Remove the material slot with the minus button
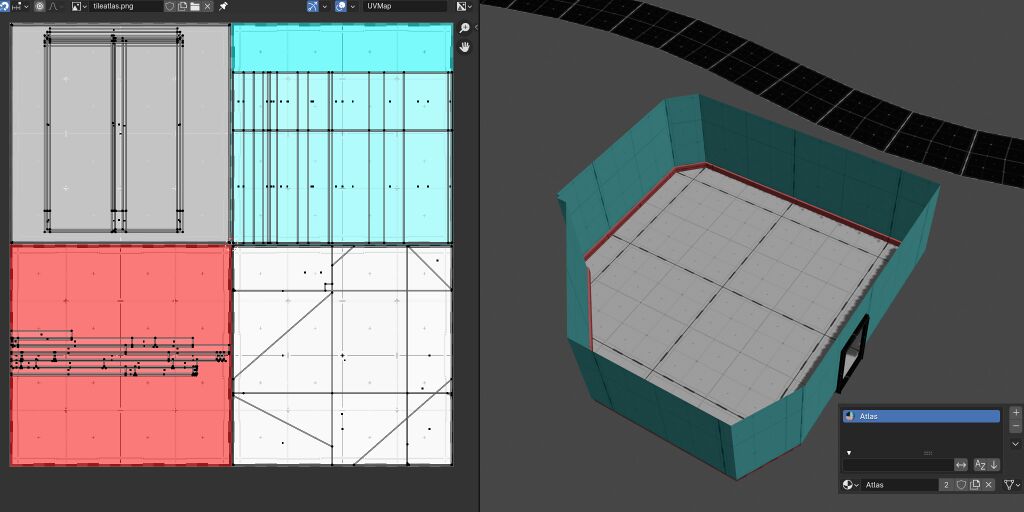The height and width of the screenshot is (512, 1024). point(1016,426)
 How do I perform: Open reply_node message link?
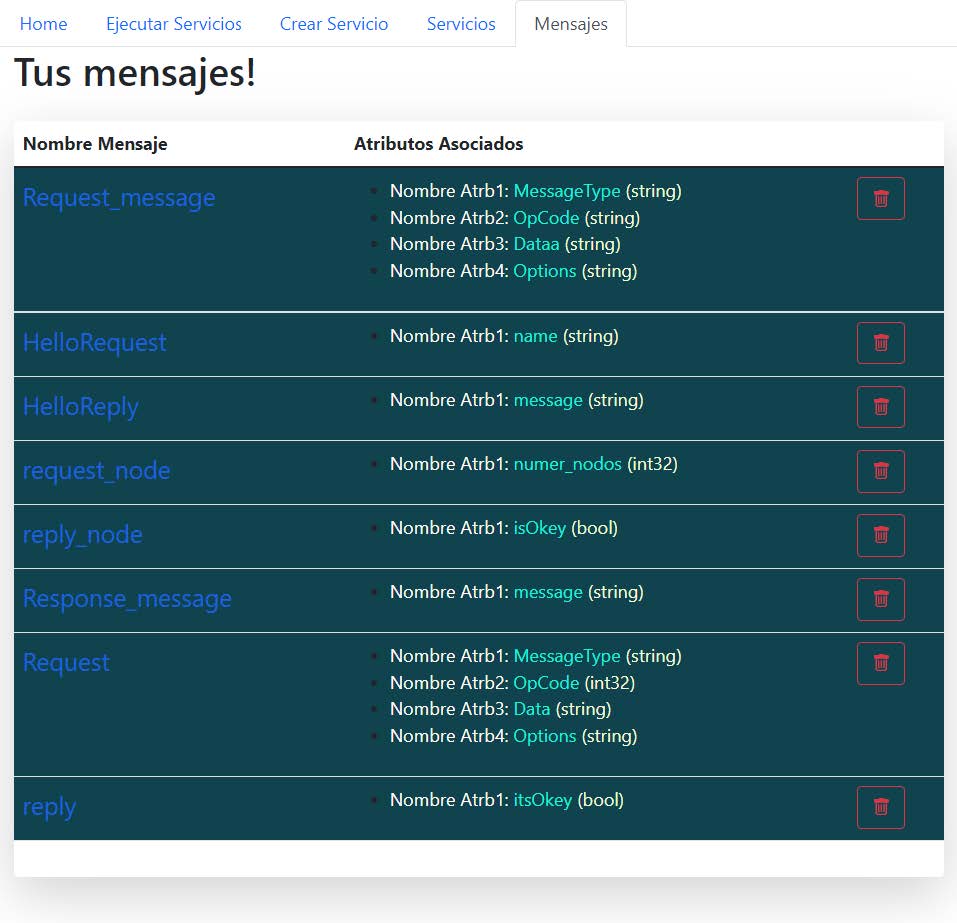82,535

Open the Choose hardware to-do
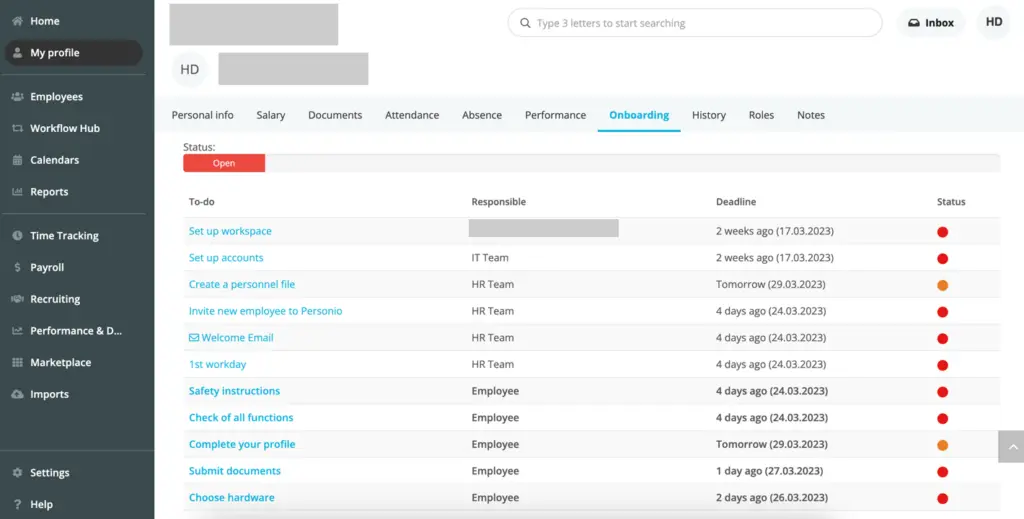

+===+

STATED GOAL: Which lines in the items above contain the word "Open"? Locate each of them and copy it in full.

ANSWER TO THE TASK:
 How do I perform: Open reply_node message link?
Open the Choose hardware to-do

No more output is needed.